• _Request_: Extract every line in the records below that contains the string "pixels", treating uppercase and lowercase letters as distinct.

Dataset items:
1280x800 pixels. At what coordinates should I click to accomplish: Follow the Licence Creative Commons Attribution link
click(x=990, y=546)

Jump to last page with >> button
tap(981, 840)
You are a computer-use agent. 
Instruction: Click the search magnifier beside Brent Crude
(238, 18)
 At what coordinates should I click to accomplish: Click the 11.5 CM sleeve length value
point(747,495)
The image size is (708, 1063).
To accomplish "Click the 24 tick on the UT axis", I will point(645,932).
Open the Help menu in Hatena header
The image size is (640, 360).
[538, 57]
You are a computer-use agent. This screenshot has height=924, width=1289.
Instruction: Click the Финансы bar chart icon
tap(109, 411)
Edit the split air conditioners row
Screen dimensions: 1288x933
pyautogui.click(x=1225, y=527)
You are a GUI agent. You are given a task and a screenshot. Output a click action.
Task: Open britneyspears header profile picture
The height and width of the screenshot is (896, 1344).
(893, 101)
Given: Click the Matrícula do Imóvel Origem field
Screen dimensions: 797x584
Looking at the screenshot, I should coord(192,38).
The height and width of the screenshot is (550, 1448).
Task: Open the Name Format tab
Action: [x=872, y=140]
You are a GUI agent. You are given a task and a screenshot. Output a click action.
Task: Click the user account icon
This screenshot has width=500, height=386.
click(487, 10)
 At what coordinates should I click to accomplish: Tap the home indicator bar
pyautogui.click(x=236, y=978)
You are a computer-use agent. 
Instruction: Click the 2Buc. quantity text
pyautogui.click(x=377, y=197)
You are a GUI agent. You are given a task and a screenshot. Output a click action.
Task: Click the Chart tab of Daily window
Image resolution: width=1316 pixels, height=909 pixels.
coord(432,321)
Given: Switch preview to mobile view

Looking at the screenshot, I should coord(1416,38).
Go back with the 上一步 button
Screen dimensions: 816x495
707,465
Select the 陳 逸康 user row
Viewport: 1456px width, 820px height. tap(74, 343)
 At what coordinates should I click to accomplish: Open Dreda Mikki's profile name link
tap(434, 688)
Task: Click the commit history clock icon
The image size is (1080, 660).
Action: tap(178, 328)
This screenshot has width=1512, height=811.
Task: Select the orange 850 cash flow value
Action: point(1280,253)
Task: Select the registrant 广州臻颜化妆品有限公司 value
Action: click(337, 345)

• _Solution for this problem_:
1280x800 pixels. At what coordinates should I click to accomplish: Follow the Licence Creative Commons Attribution link
Image resolution: width=1316 pixels, height=909 pixels.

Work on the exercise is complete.